Because of this, the modern solution often sounds something like this: touch grass, get in touch with your inner self. Or get off your phone and practice mindfulness and reconnect with the beauty in the world. To be fair, these things can help. They can calm us down and produce some caring for a short time. They can make us feel more awake or present in the moment. But they lack one essential piece. I think they fail to reveal who we are being awakened to.
How God’s Revelation Addresses the Deeper Problem
This where the Christian diagnosis differs. Scripture reveals that Apathy is the result of sin. We struggle to care about the things of God because our hearts are opposed to him. We care deeply about our own immediate satisfaction by our own means. We are not merely exhausted creatures. We are fallen creatures. So while the modern world can identify some of the symptoms of apathy, it cannot explain the deeper problem.
And the Christian solution could not be any more revolutionary. It begins with a groundbreaking reality. God has made himself known.
Revelation Through Creation and Scripture
In Psalm 19 we read, “The heavens declare the glory of God.” And Paul writes in Romans 1 that what can be known about God has been made plain in what he has made. The world and everything in it is created by God, and with this creation comes the reality that God has made himself known in it.
In addition to this, God reveals himself through Scripture. He reveals himself personally in his words and in his deeds. In Exodus, we read God speaking personally to Moses. He identifies himself as I AM and declares his own character as “merciful and gracious, slow to anger, and abounding in steadfast love and faithfulness.”
The Ultimate Revelation in Jesus Christ
And God has made himself known and visible in the person of Jesus Christ. John 1:18 says, “No one has ever seen God; the only God, who is at the Father’s side, he has made him known.” Hebrews says that while God has spoken in many ways in the past, He has now spoken by his Son.
Applying God’s Revelation to a Cold Heart
The Christian story begins with God revealing himself to creation in a personal way where he can be known. And in part, here we find the beginnings of the cure to apathy. Its a recognition and reflection on the true God who has made himself known.
Here is how its worked in my own life. When I have struggled to care about spiritual thing,s reflecting upon God making himself known to me raises a question: Why? Why would God make himself known to me? The answer is, because he loves me. He cares for me. He wants what is best for me. Because he is good and merciful and gracious. Because he is my creator who has created me to delight in him.

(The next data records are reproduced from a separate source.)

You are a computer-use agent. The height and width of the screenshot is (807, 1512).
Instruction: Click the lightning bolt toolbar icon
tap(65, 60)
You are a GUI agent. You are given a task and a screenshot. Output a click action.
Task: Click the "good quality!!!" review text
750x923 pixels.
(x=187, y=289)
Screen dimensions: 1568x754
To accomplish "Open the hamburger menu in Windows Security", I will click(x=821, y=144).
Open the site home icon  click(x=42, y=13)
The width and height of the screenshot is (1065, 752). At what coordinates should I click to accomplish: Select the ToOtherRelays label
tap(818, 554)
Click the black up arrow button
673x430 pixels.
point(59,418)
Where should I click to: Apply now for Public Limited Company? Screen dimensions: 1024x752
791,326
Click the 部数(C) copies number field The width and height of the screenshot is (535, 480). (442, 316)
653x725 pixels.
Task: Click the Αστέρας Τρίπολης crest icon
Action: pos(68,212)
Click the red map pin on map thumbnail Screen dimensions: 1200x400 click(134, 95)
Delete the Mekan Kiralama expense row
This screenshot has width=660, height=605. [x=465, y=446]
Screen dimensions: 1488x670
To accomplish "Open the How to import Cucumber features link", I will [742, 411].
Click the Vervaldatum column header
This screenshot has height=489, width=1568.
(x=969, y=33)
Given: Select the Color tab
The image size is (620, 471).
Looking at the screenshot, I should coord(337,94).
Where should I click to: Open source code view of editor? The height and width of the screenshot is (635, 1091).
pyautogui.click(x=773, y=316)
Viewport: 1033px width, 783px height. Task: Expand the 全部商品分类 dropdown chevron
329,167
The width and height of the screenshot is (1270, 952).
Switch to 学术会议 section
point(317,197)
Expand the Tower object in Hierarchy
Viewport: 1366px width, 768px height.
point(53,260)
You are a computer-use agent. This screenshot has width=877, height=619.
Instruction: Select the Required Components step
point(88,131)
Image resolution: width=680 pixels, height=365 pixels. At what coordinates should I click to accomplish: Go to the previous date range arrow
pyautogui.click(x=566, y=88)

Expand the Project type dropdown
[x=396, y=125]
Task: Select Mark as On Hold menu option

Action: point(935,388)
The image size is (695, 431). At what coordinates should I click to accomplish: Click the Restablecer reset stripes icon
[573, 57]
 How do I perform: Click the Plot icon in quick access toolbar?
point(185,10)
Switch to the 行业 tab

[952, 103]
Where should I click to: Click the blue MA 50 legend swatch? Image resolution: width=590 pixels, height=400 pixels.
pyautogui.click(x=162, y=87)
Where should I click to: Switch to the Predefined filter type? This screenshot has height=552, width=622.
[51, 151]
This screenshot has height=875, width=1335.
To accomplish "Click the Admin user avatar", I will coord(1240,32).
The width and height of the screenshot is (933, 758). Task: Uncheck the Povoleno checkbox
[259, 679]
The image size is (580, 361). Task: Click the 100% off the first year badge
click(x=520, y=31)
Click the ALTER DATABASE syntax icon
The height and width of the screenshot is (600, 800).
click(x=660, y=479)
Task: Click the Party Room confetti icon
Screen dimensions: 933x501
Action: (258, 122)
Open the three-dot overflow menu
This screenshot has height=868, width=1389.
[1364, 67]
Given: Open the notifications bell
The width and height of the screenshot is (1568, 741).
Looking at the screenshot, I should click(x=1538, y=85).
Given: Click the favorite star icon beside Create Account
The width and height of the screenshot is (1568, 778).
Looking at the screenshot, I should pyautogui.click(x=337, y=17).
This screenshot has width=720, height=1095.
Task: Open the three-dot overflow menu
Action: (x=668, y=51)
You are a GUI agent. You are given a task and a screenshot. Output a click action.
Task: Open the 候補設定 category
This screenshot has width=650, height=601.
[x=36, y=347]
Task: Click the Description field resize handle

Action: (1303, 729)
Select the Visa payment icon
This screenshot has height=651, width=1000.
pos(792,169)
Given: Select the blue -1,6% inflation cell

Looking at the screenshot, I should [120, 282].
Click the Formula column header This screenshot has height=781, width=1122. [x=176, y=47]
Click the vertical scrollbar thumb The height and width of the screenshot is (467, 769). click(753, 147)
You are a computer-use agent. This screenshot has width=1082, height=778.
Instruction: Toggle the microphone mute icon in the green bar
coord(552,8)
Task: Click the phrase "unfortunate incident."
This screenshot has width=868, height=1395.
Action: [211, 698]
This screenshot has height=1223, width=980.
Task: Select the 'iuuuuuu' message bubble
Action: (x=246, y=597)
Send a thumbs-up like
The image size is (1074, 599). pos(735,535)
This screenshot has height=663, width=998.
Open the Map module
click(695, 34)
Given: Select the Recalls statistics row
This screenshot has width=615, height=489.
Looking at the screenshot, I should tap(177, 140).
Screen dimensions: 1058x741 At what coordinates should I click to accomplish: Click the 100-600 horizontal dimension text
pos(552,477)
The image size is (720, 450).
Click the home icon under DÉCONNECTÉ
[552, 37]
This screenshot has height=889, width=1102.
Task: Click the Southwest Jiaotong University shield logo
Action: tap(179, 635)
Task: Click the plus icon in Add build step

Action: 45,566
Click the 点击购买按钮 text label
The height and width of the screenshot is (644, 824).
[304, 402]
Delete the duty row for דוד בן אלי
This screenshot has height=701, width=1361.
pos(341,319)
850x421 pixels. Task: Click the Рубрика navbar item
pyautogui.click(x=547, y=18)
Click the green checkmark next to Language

Recognizing this causes me to first acknowledge my value to God, which is humbling and sobering. And second, it causes me to wonder about the goodness of walking with God. And this wonder, why God would reveal himself to me, and the good life he offers, in part causes my heart to awaken. And I begin to wonder about who he is and his working in the world.
Conclusion: Practicing the Presence of God
So what does this look like practically? It means that when you feel cold, you do not merely need to manufacture emotion. You instead return to what God has revealed. You open scripture and ask, what has God made known about himself here? You look at creation and remember the world is not empty. And you look especially at Jesus, where the character of God is made visible in history. And then pray honestly something like, God in light of yourself and what you have done, awaken my heart to care.
Apathy is real. The modern way may help reduce some of the symptoms for a time, but only Christianity reveals the deeper problem and the personal cure. Its not merely more rest and less scrolling, its to see again the God of the universe who has made himself known. And when we see him clearly, wonder begins to return.